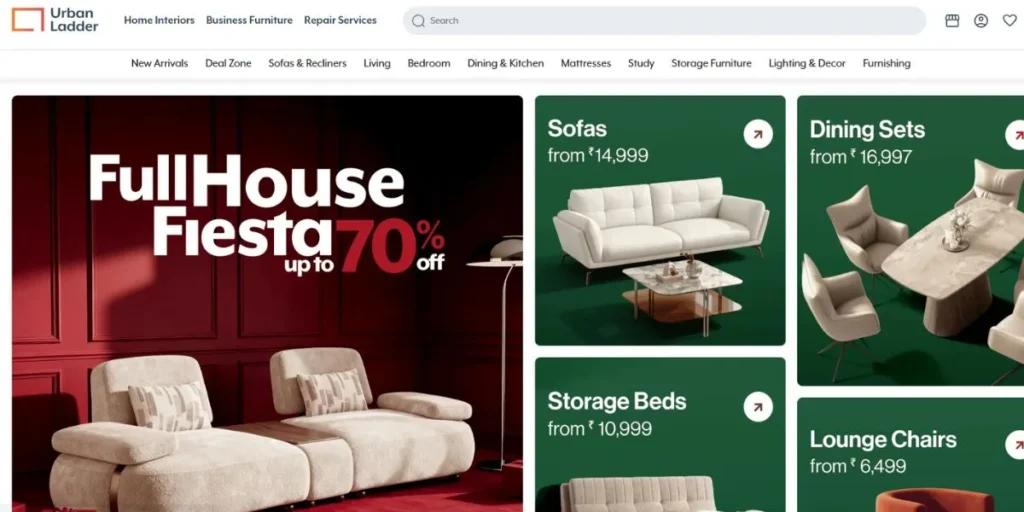Open the Repair Services link
Viewport: 1024px width, 512px height.
(340, 20)
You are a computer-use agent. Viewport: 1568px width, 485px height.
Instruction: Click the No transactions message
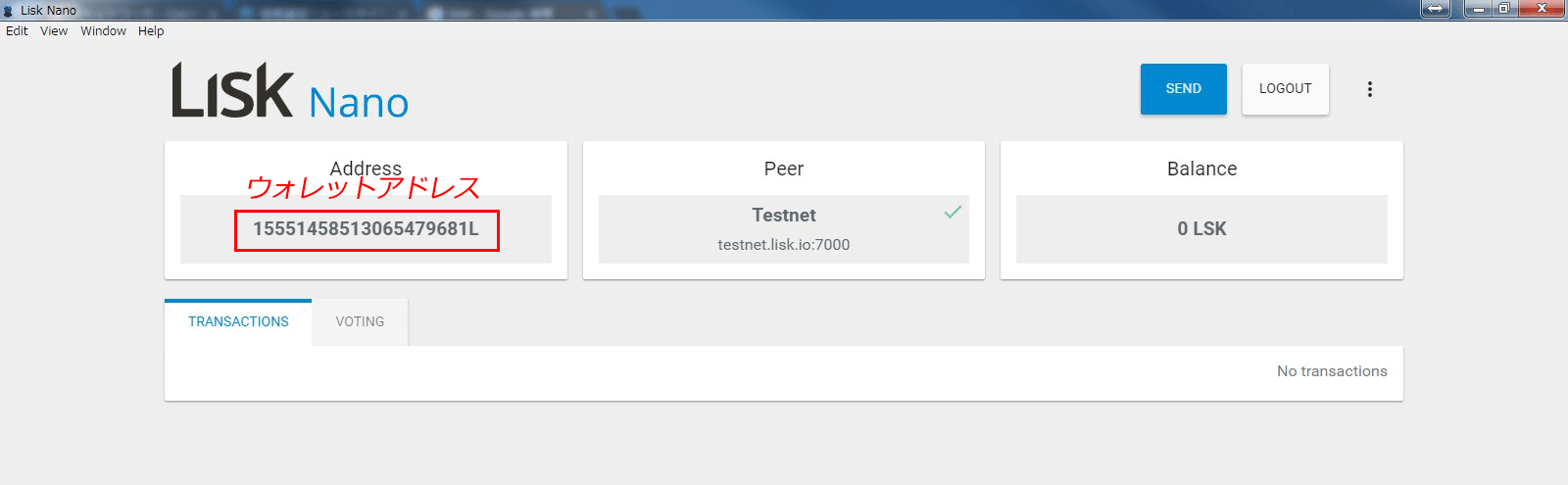point(1332,371)
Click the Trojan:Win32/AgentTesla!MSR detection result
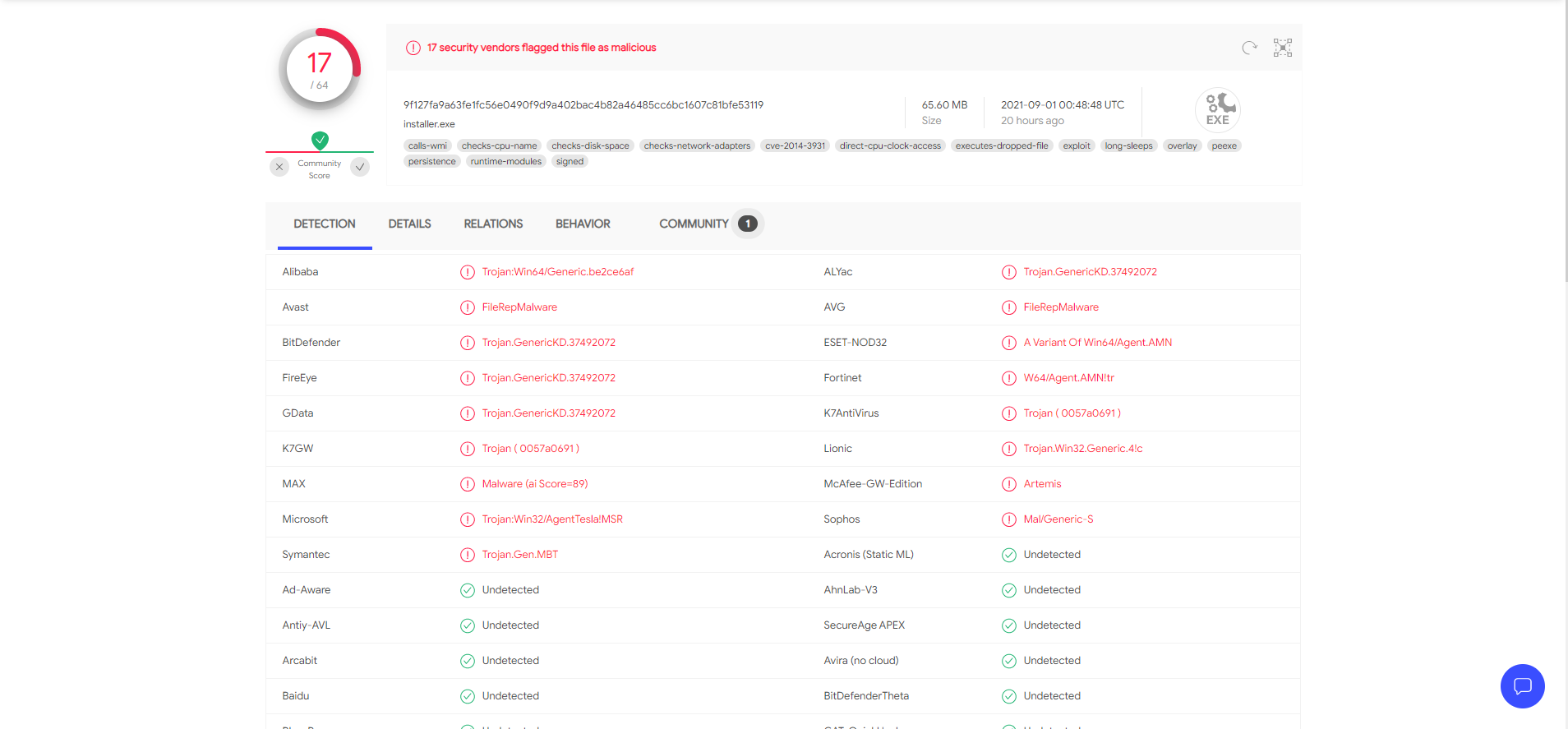The image size is (1568, 729). [552, 519]
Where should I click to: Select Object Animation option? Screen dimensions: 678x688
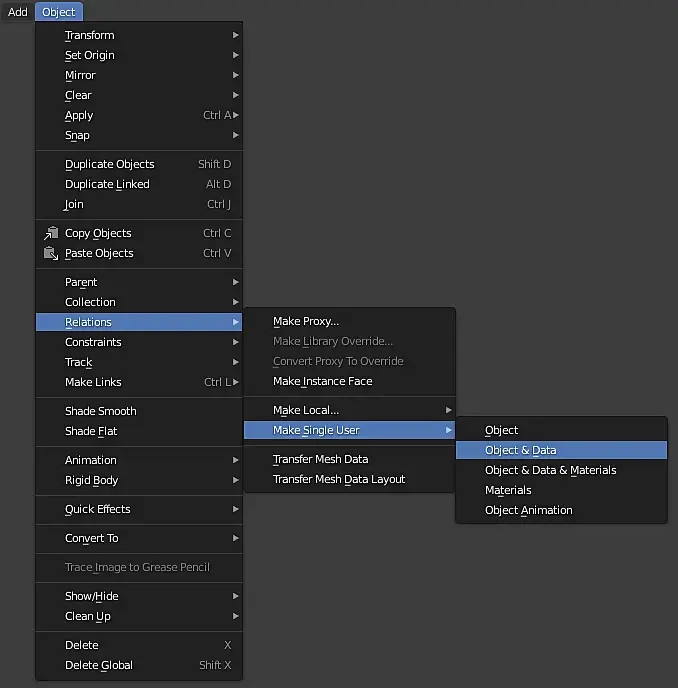(529, 510)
----------
● Work required
Please copy the entries above word for word, omitting the pictures.

● Task solution
Open the Repair Services link
Viewport: 1024px width, 512px height.
(340, 20)
You are a computer-use agent. Viewport: 1568px width, 485px height.
Instruction: Click the No transactions message
point(1332,371)
Click the Trojan:Win32/AgentTesla!MSR detection result
The image size is (1568, 729). [552, 519]
Where should I click to: Select Object Animation option? Screen dimensions: 678x688
(529, 510)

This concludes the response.